Les lecteurs découvriront dans ce « véritable bilan annuel » que les grandes entreprises françaises redistribuent les deux tiers de leurs bénéfices aux actionnaires, que seulement 26 % de leurs employés sont en France et qu’elles y ont diminué leurs effectifs de 20% depuis 2010 malgré un chiffre d’affaires en croissance ; Ils apprendront qu’elles possèdent chacune des centaines de filiales partout dans le monde, dont 15% dans des paradis fiscaux, qu’elles dépensent des millions d’euros en lobbying à Paris, Bruxelles et Washington, et des milliards en publicité. Ils s’interrogeront sur le fait que le premier actionnaire du CAC40 n’est plus l’État français, mais la famille du milliardaire Bernard Arnault, PDG de LVMH et actionnaire de Carrefour, ainsi que sur la proportion des dirigeants issus de la haute fonction publique, à la tête de près de la moitié des sociétés cotées au CAC40.
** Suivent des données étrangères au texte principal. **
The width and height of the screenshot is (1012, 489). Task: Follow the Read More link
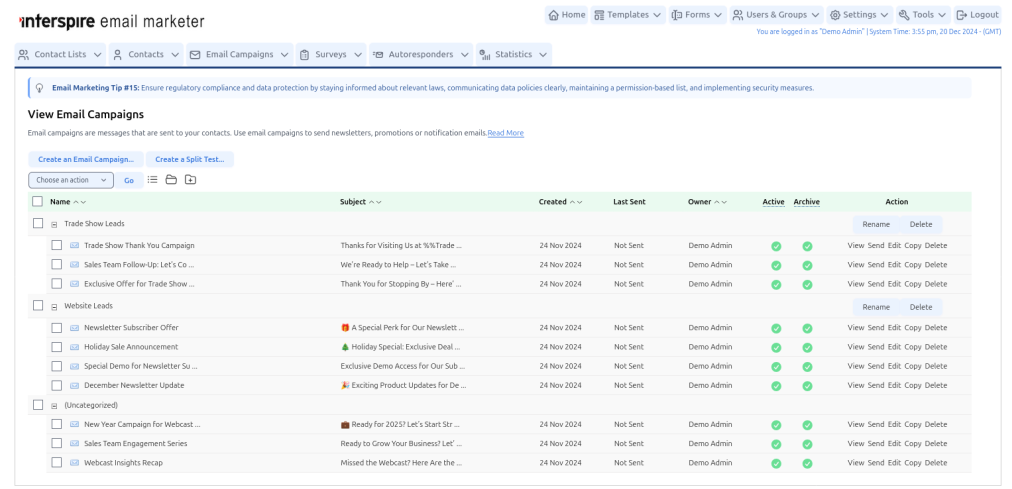point(505,133)
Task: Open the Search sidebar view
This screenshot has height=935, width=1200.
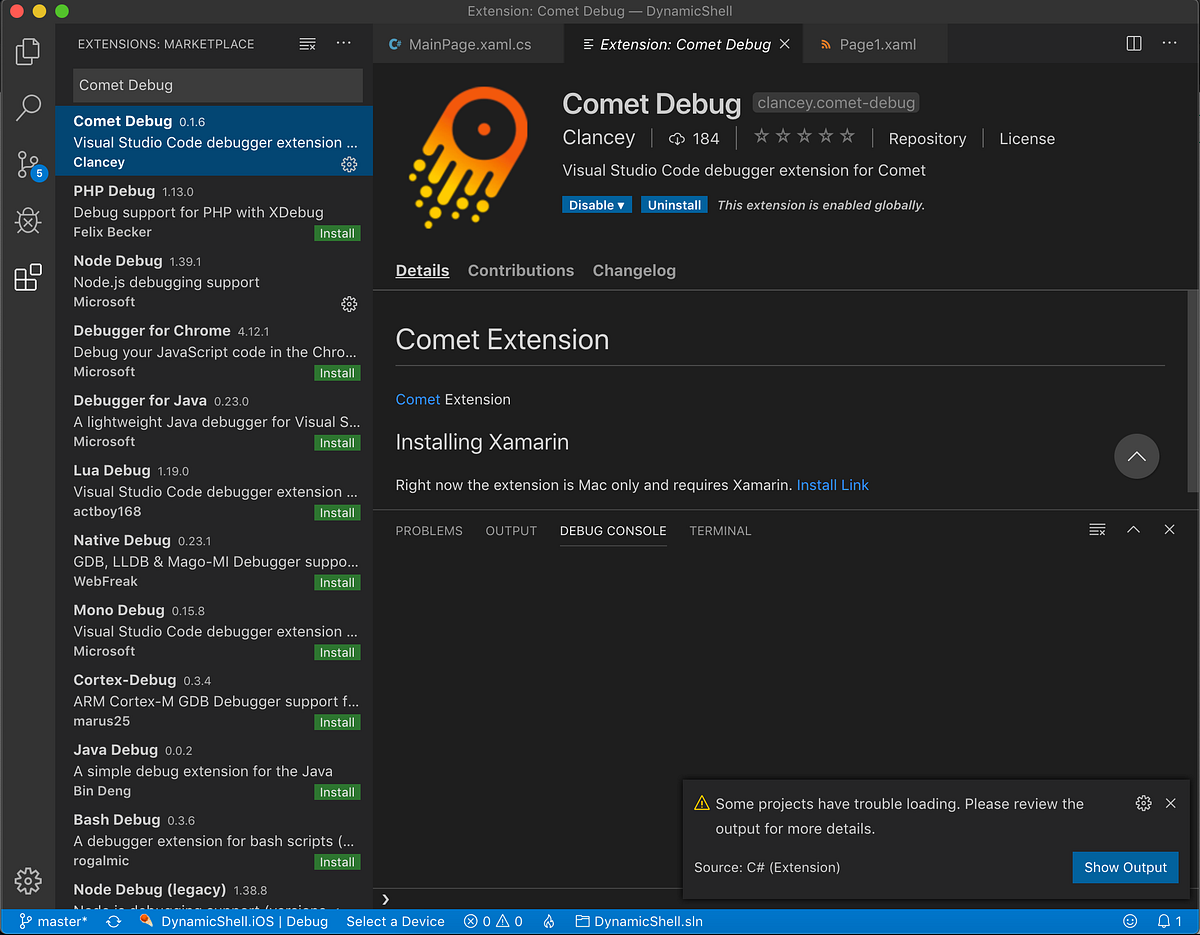Action: [x=29, y=107]
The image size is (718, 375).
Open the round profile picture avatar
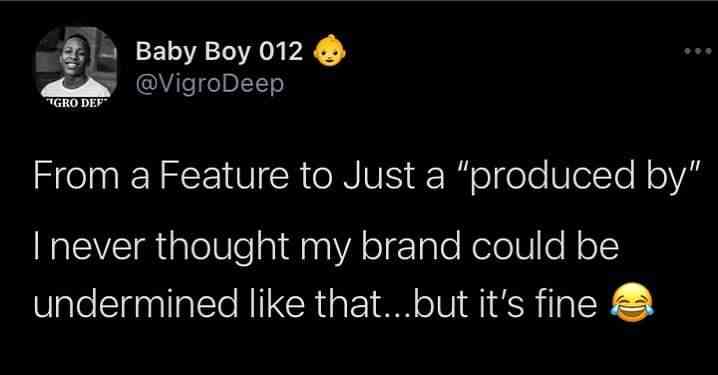pyautogui.click(x=76, y=66)
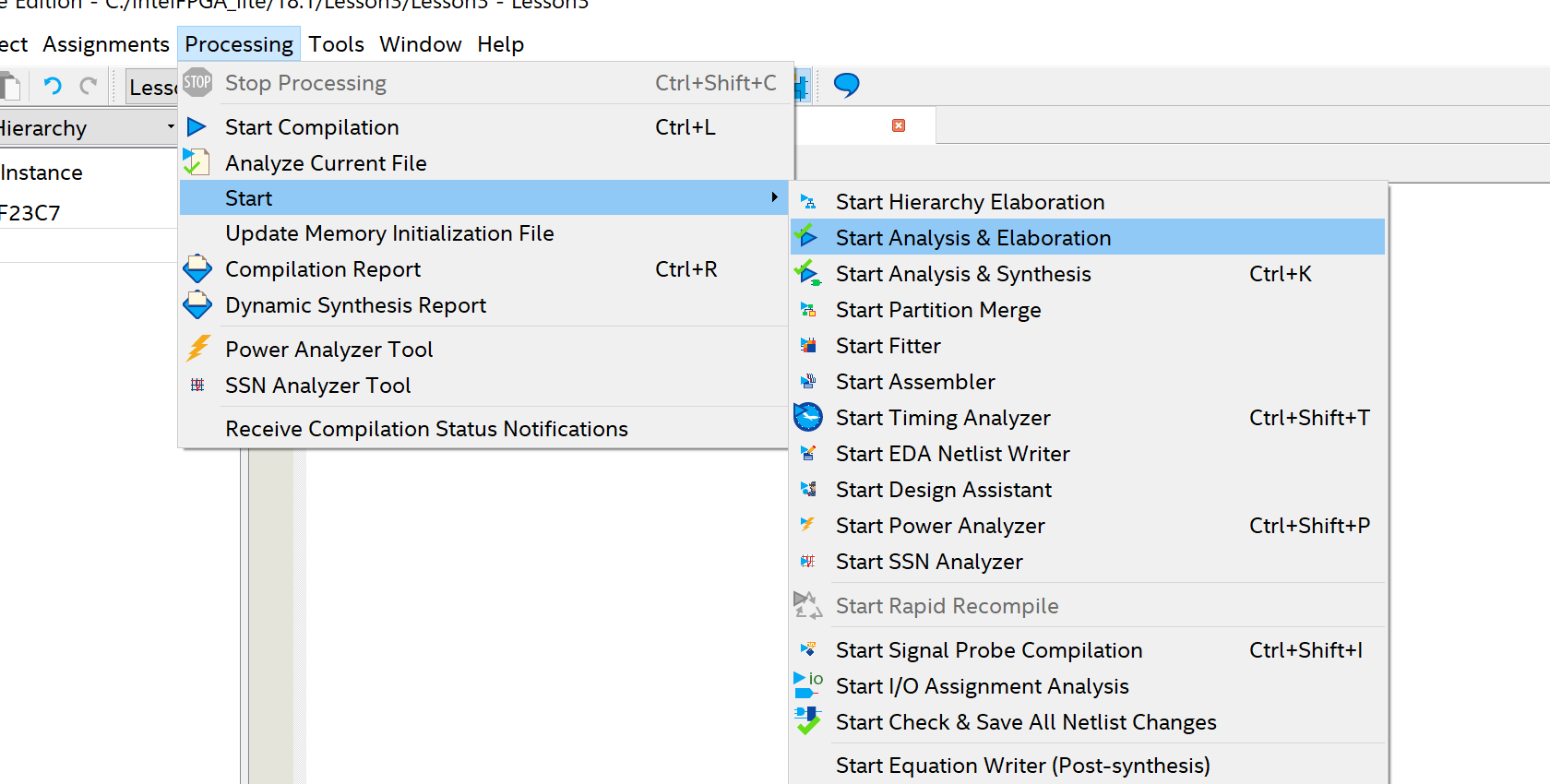
Task: Close the open document tab
Action: [x=899, y=125]
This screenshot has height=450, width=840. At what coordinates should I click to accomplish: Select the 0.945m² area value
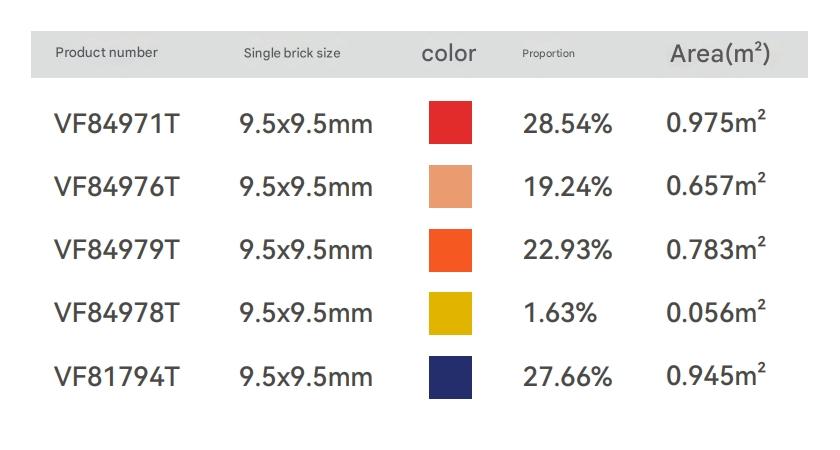tap(716, 376)
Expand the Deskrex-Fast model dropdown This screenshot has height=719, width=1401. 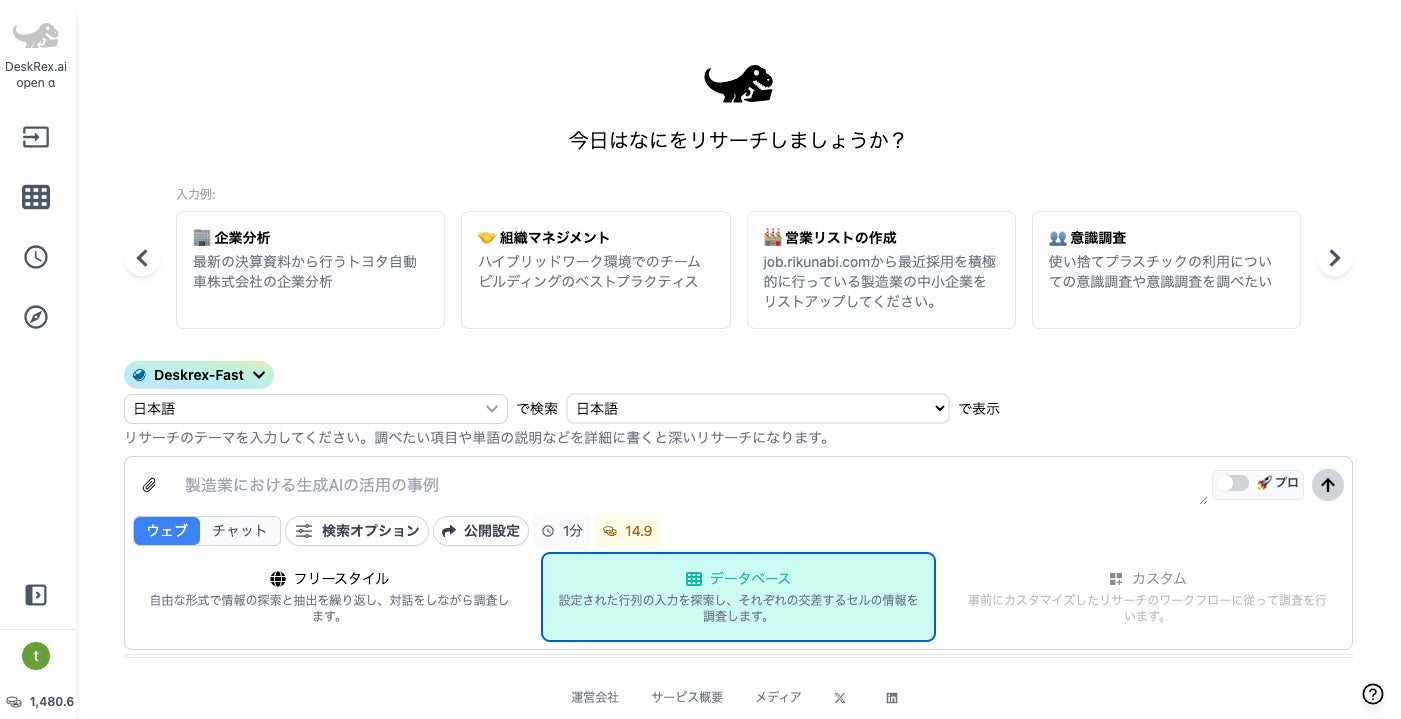[199, 375]
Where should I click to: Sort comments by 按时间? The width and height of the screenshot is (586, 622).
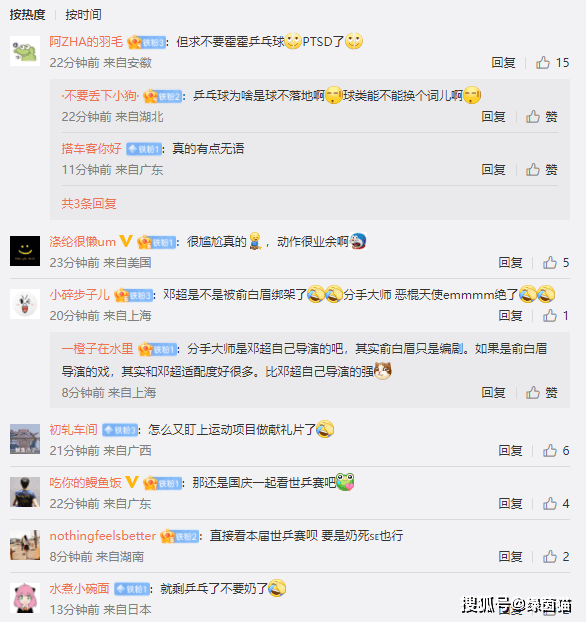pyautogui.click(x=83, y=15)
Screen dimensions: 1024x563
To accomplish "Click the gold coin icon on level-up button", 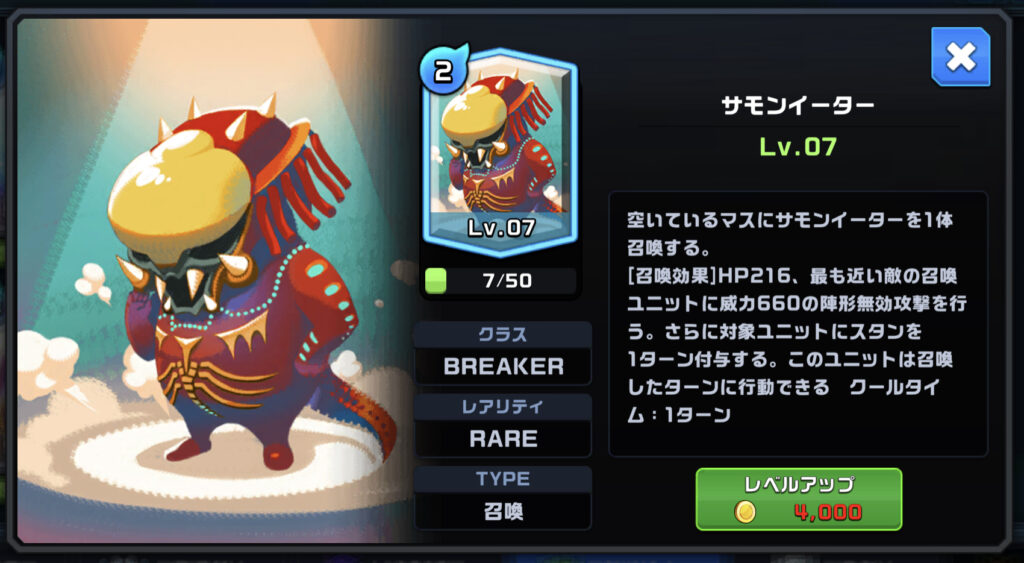I will tap(745, 512).
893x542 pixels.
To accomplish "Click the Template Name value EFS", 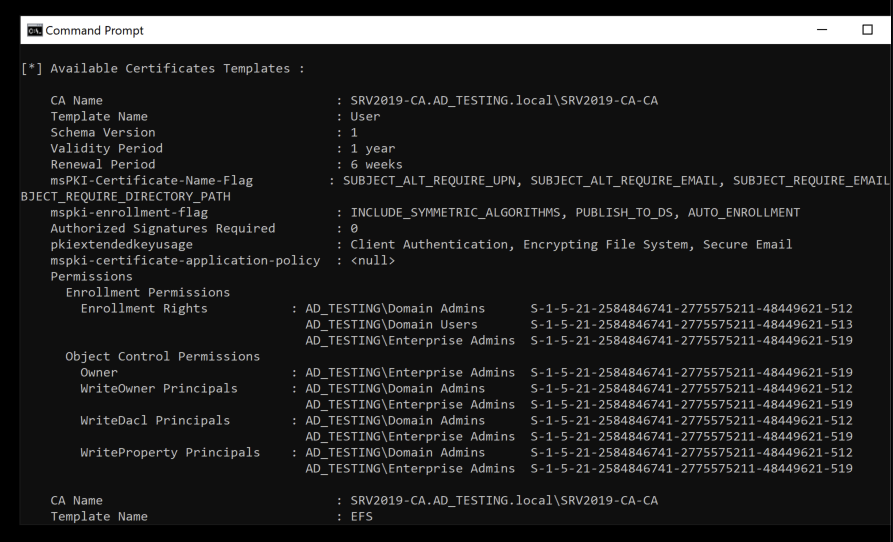I will pyautogui.click(x=361, y=516).
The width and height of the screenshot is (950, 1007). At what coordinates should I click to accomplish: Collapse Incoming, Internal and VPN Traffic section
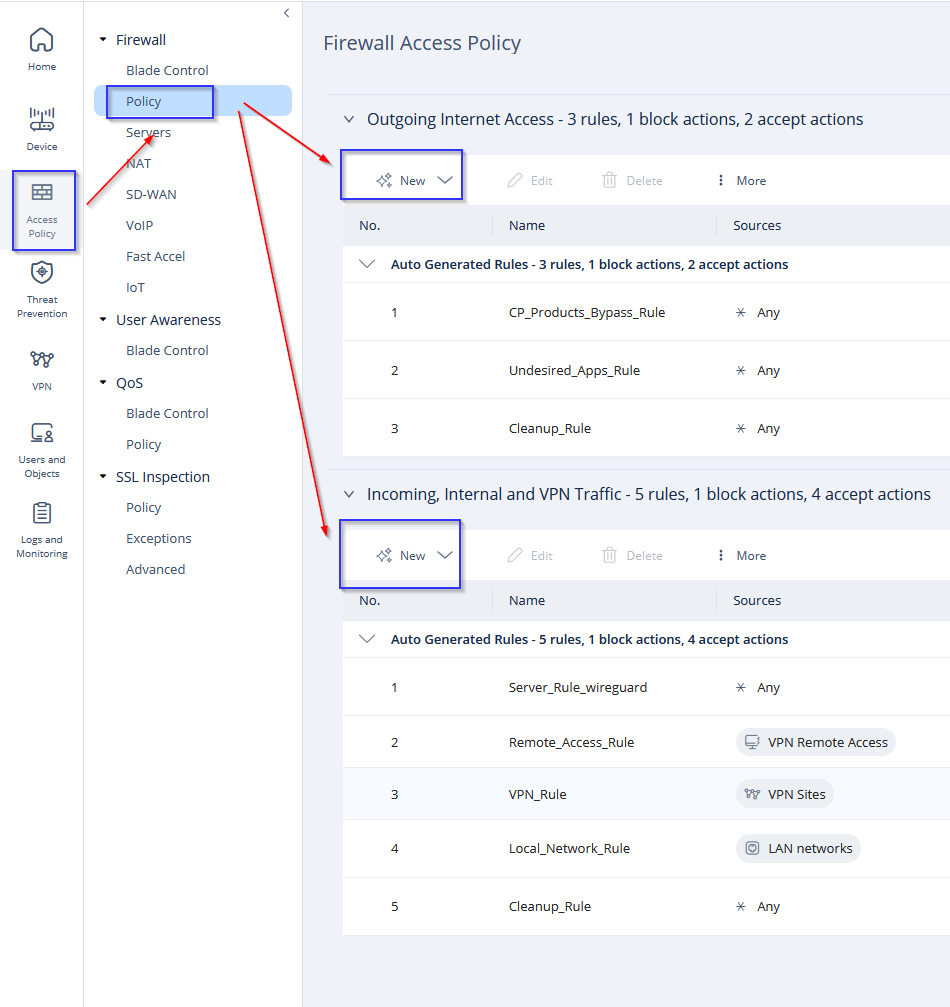coord(349,494)
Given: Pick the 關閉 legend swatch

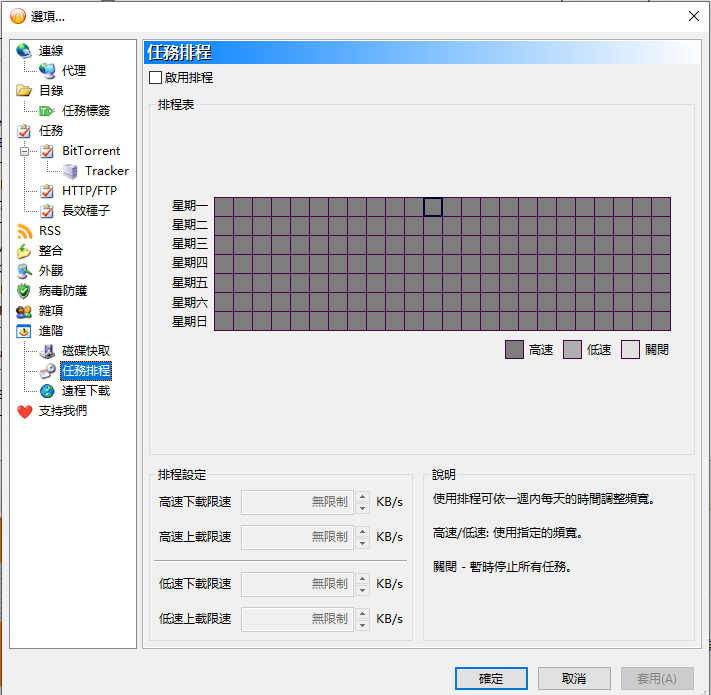Looking at the screenshot, I should click(630, 350).
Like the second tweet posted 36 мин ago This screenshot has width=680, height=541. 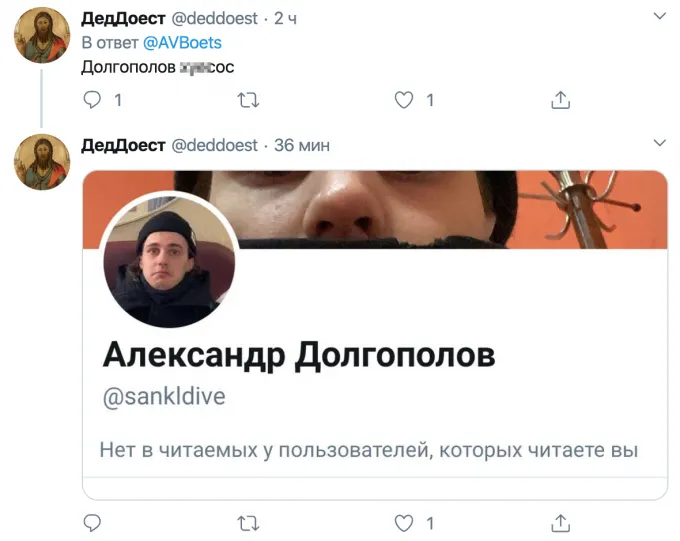tap(404, 523)
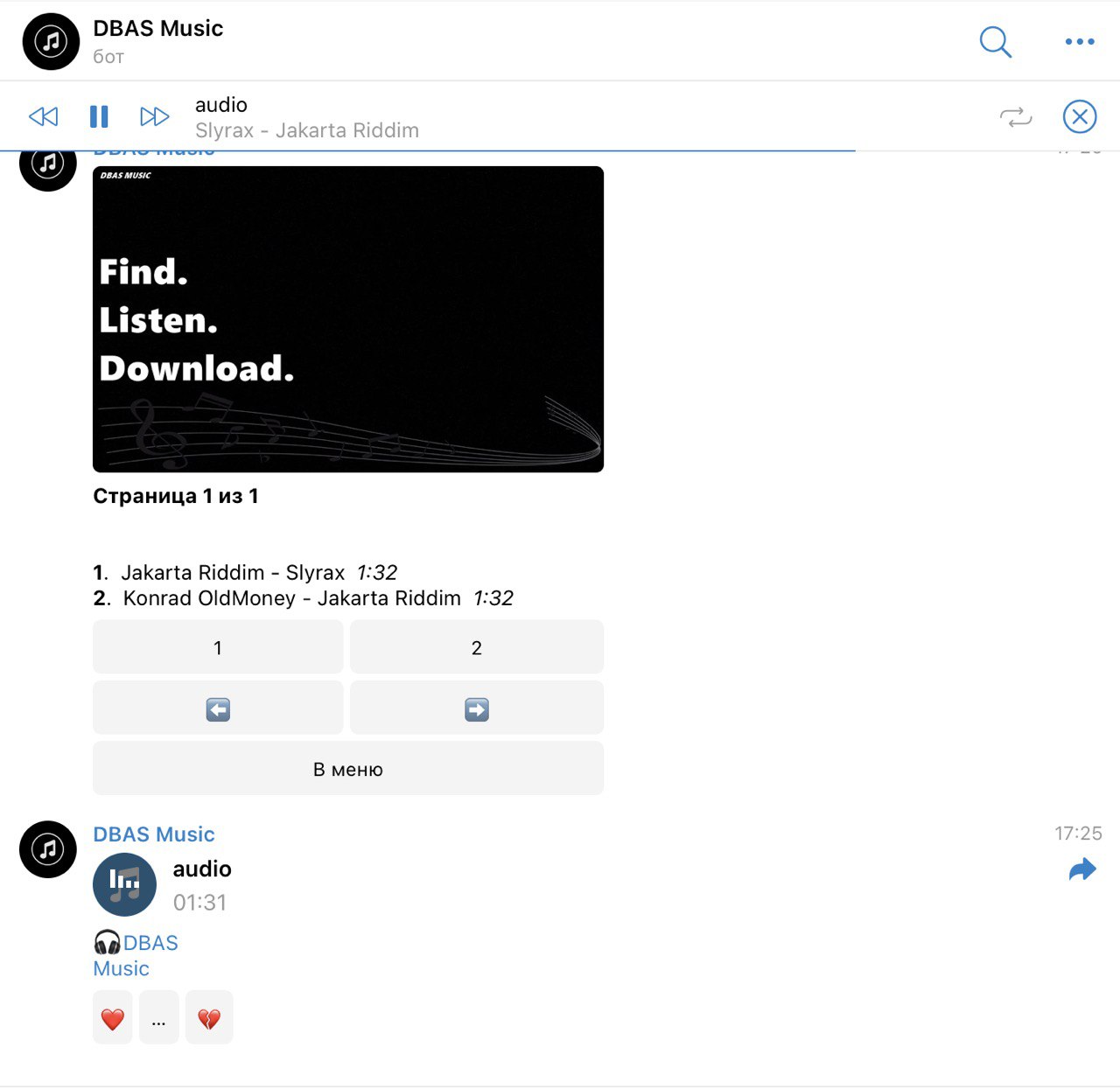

Ce « véritable bilan annuel » revient aussi sur le rôle des multinationales françaises dans l’actualité nationale et internationale, depuis l’élection de Donald Trump aux États-Unis jusqu’à la réforme du code du travail en France. Il emmène également le lecteur près de chez lui, où se font sentir les conséquences des fermetures d’usines et l’héritage de la pollution, aussi bien qu’à l’autre bout du monde, dans l’Arctique russe où des groupes français extraient du gaz naturel, dans les forêts d’Afrique, d’Asie et d’Amérique du Sud qui souffrent de l’expansion des plantations de soja ou d’huile de palme, dans les banlieues des grandes villes asiatiques où triment les ouvriers et ouvrières de leurs fournisseurs, et jusque dans les océans envahis par le plastique.
Grand écart entre les discours et les pratiques
S’il est un fil conducteur à ce « véritable bilan annuel », c’est bien celui du grand écart entre la communication des grandes entreprises françaises et la réalité des faits et des pratiques. Les groupes du CAC40 rivalisent d’éloquence pour évoquer leurs engagements pour le climat,. Pourtant, seule une minorité d’entre eux (14) réduisent effectivement leurs émissions de gaz à effet de serre. Ils se vantent d’avoir 40% de femmes dans leurs conseils d’administration, sans préciser que la législation les y contraint ni que dans leurs comités de direction, non couverts par la loi, la proportion de femmes descend à 13%.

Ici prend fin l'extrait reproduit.